They find the rest of the Party in a clump, dancing together and heads thrown back in euphoria. Max’s hair is like wildfire all around her, as loose and as free as she appears, twirling to the beat that blares through the room. Lucas is sat on a nearby sofa, grinning into his cup, eyes never leaving her once.
And then there’s Will.
Will, who is wearing his best look of happiness, bright and piercing through the late October night. His smile looks as if it’s permanent, a constant throughout his life as opposed to the rarity it’d been for a while before, and it fits him like the missing piece of a puzzle. The sight is pure, and Mike stills as he drinks him in, heart fluttering and chest seizing and heat pooling in his gut.
Will, who cackles loudly as he’s twirls, and it’s then Mike notices that someone is spinning him.
That’s the moment Mike feels the lava turn to ice.

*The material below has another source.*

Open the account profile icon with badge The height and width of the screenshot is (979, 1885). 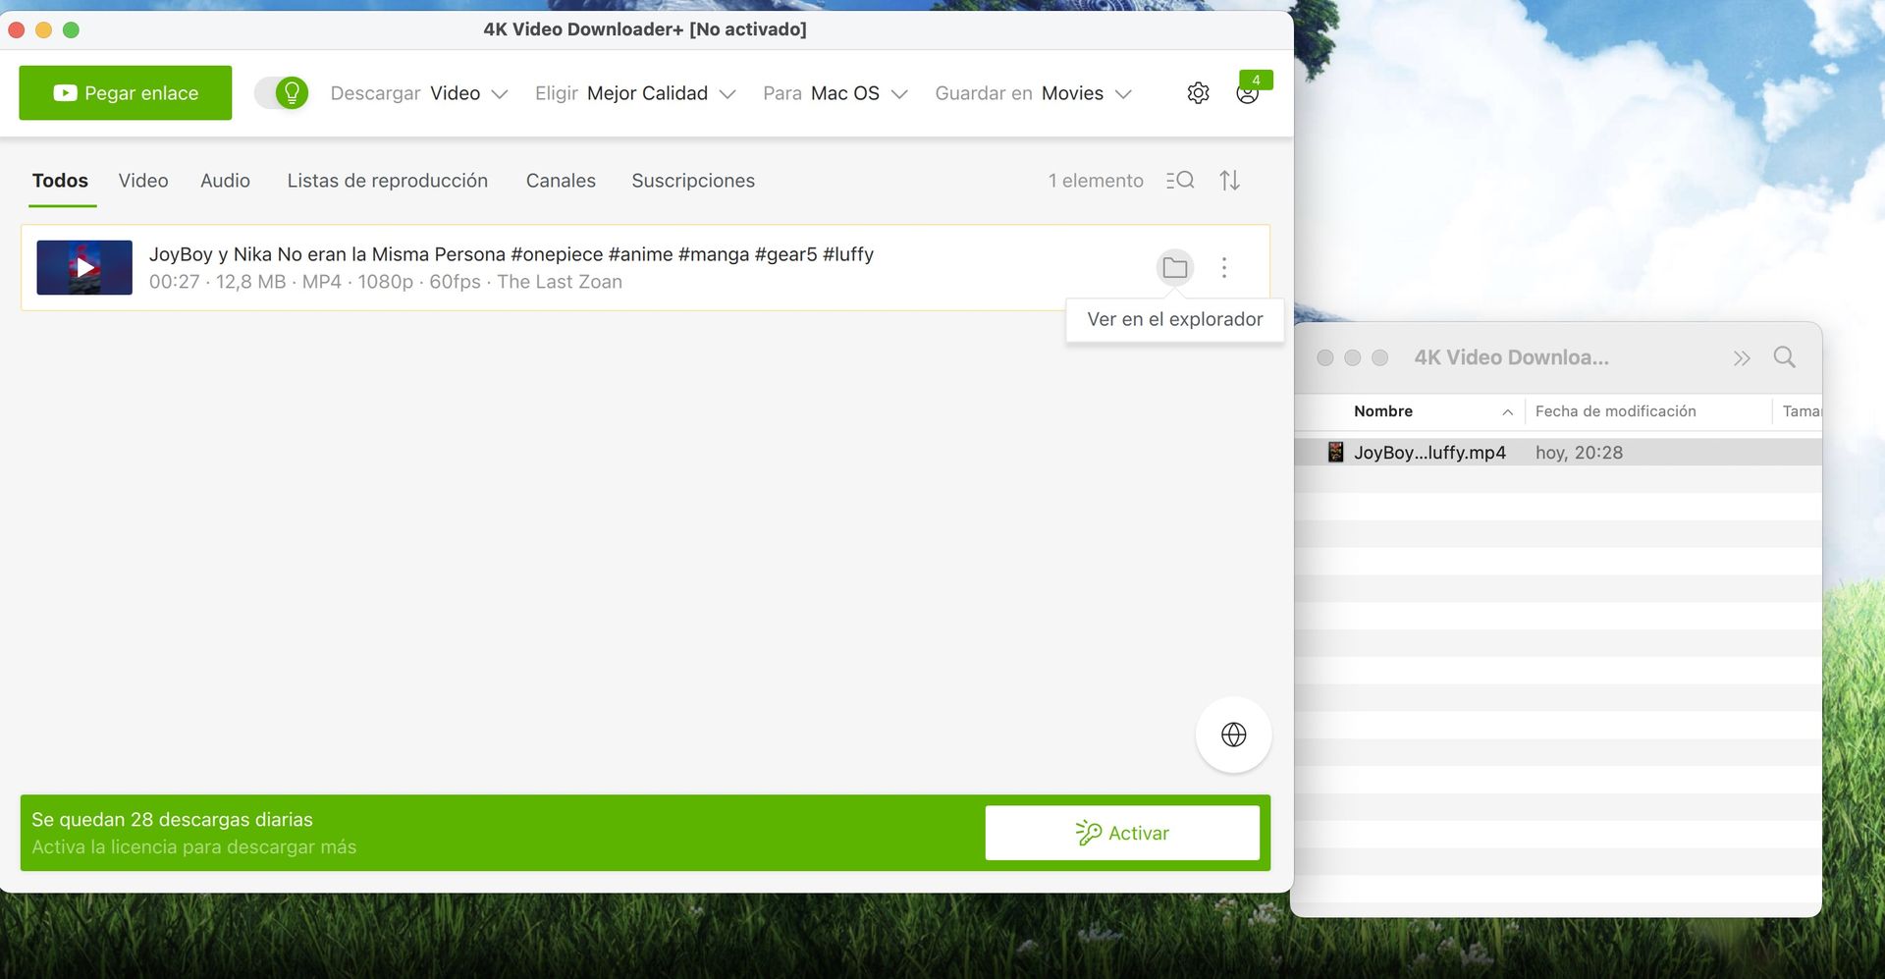point(1248,93)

The fight drains out of him in a whoosh of air, as easy as El’s hand slipping out of his as she squeals in delight, launching herself over to wind her arms around Max from behind, cheeks pressing together. It’s that feeling from earlier, the more he stares, that make or break atmosphere that was worn like a noose.
Only instead of loosening, it’s tightened, and Mike feels like he’s choking as Will spins in the arms of a guy Mike has never seen before. Or maybe he has. Everything is a haze of blurs and hues, but like every other day in his life, Mike only has eyes for Will Byers.

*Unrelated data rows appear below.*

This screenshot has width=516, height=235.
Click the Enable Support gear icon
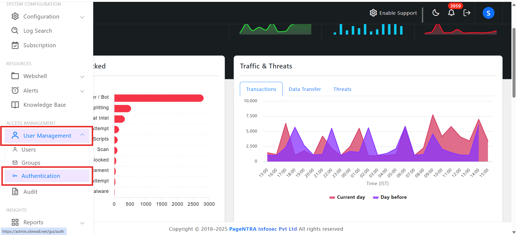pyautogui.click(x=373, y=13)
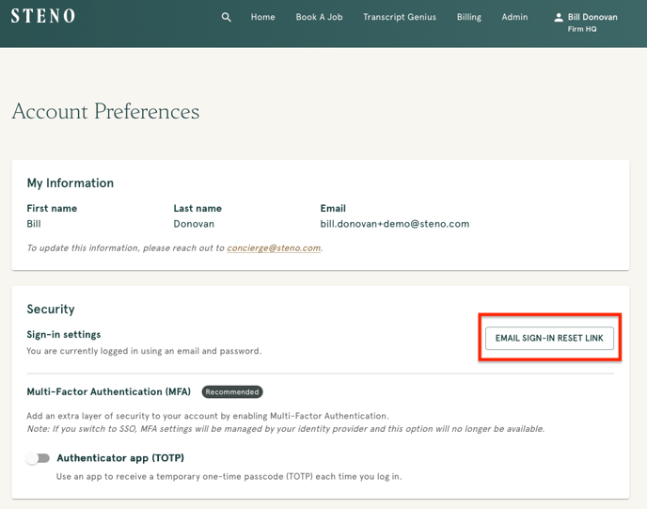
Task: Go to the Home menu item
Action: click(x=263, y=17)

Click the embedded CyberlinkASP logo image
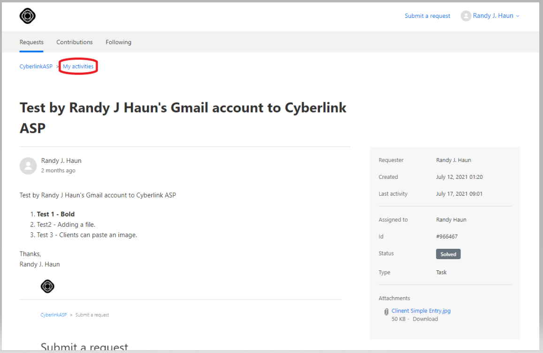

Who only has eyes for somebody else.
It irritates Mike as the night goes on, building in his chest with purpose, an itch that remains no matter how much he claws.
Once he’d regained control of his limbs, he’d cut through the remaining people separating him from his friends, going as far as to loop around to avoid being spotted by Will.

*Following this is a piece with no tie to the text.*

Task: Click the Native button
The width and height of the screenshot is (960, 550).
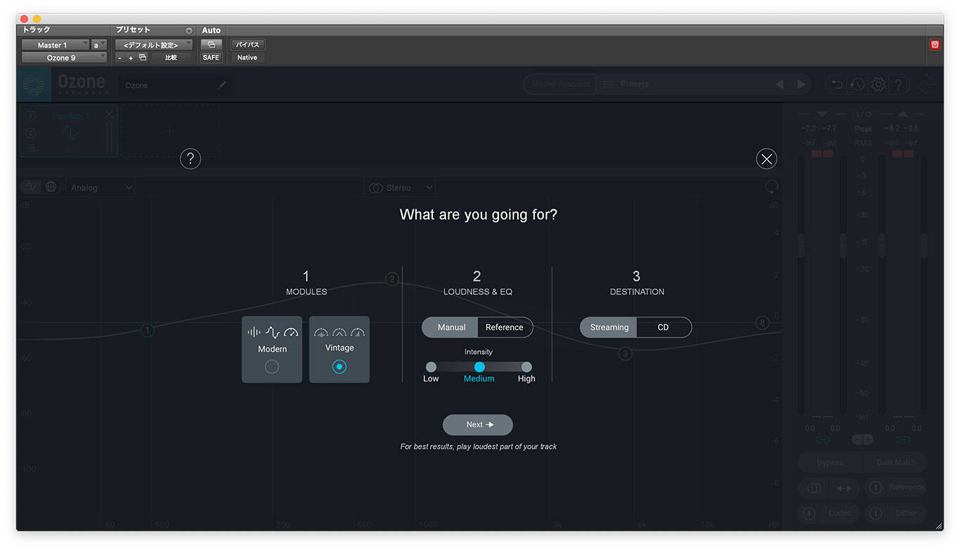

Not that it’d matter in that moment. Will is caught up in his own world with the guy he’s dancing with, and it’s an echo of the way Mike and Will would be sucked into their own heads as they grew up, with nothing but each other for miles.
It stings terribly, leaving a bitter taste in Mike’s mouth as he settles next to Lucas on the sofa, body sinking into the cushions the same way his heart sinks in his chest.
“Hey, man!” Lucas chirps. His eyes are glazed and his smile is genuine, and he tugs Mike into his side affectionately without a care in the world. “Where have you been? We missed you.”
It makes Mike smile, except it feels unnatural. His lips are elastic that’s been stretched too tight. He loves his friends but he can’t tear his eyes away from the dancefloor, from the sight that threatens to tear him in two.
Maybe he’s being dramatic. Maybe he isn’t. Maybe Mike doesn’t care how he’s coming across, because Will is his better half and seeing him fit seamlessly with someone else is just wrong. And he’s selfish, and bitter, and Will is smiling unapologetically wide in what feels like months, and all Mike can do is sit and stare and stew in the combination of excessive alcohol and growing distain.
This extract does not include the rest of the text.